2. The assembly of claim 1, wherein the hook portion of the vanes are generally V-shaped.

3. The assembly of claim 1, wherein the latch portions of the recesses comprise undercut ledges of the recesses.

4. The assembly of claim 3, wherein the recesses are open to at least one side of the rotor for installation of the hook portions and are closed by an end plate of the housing.

5. The assembly of claim 1, wherein each leaf vane includes a main body portion extending from the mounting at an angle toward the direction of rotation to a distal end.

6. The assembly of claim 5, wherein the main body portion has a thickness of 0.010 to 0.125 inches.

7. The assembly of claim 5, wherein each leaf vane further includes a blocking portion extending from the distal end of the main body in the direction opposite the direction of rotation.

8. The assembly of claim 7, wherein the blocking portion is relatively thinner than that of the body portion.
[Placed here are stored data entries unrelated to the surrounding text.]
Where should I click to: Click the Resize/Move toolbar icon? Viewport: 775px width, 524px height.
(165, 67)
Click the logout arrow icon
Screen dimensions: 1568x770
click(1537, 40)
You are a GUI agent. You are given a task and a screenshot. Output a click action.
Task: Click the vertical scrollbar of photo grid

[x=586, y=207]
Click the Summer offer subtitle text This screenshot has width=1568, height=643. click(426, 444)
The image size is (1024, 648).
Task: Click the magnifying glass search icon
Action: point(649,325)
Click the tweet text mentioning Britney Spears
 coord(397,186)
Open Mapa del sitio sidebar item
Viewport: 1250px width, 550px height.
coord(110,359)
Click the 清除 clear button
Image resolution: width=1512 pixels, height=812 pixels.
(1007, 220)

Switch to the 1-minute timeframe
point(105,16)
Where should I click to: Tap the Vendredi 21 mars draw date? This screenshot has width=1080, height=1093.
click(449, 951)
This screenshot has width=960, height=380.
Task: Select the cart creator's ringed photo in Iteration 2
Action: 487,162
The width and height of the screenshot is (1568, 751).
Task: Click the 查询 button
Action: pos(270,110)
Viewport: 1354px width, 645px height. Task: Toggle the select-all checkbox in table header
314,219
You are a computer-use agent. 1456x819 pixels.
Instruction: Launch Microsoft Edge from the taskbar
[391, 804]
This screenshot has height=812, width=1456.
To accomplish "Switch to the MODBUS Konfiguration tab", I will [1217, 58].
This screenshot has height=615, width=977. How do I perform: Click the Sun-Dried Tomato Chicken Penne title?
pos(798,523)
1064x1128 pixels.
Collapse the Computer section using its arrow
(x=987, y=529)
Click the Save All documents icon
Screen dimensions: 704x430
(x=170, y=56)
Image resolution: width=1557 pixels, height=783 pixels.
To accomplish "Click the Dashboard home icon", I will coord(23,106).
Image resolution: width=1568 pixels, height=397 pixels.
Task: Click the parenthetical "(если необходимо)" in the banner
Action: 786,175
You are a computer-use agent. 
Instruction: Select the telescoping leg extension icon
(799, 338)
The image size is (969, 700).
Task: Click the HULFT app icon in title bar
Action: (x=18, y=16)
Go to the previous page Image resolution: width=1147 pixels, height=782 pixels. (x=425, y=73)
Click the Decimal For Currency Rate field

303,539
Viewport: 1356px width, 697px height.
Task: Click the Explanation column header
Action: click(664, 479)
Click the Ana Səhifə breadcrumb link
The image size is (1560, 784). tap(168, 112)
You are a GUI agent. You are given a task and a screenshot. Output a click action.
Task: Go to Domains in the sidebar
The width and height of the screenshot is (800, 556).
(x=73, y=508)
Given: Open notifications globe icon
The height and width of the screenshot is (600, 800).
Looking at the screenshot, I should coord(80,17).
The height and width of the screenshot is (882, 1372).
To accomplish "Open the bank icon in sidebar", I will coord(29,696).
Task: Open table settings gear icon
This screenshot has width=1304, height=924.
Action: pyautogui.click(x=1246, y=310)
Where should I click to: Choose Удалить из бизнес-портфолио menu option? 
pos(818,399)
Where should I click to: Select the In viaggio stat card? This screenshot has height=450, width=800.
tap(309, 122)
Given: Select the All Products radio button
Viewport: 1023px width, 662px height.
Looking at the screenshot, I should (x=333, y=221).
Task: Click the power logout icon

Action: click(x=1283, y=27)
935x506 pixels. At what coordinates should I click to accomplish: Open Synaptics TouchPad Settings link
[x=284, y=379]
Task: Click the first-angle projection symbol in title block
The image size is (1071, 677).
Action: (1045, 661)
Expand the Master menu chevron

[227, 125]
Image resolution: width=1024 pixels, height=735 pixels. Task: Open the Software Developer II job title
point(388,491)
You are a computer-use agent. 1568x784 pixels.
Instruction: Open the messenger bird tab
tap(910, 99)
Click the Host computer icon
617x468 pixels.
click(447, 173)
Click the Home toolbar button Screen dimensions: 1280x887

9. The assembly of claim 5, wherein the main body portion of the leaf vanes are foldable flat against the rotor when the leaf vanes pass a close point in which the spacing between the rotor and inner wall is at a minimum.

10. The assembly of claim 9, wherein when folded flat, the distal end is adjacent the hook portion of an adjacent leaf vane.

11. The assembly of claim 9, wherein when folded flat, the distal end overlaps the main body portion of an adjacent leaf vane.

12. The assembly of claim 1, wherein the metal sheet material is elastically deformable.

13. The assembly of claim 1, including an air intake passage through the rotor.

14. The assembly of claim 1, wherein the inner wall comprises a rotatable sleeve portion of the housing.

15. The assembly of claim 12, wherein the rotatable sleeve portion is supported for rotation without bearings.

16. The assembly of claim 15, including a fluid outlet communicating with the variable width space for directing pressurized fluid out of the variable width space, and wherein the fluid outlet is in fluid communication with a space between the rotatable sleeve portion and the housing for pressurizing a backside of the sleeve for rotation.

17. The assembly of claim 1, wherein the spacing between adjacent vanes is less than the length of the main body portion.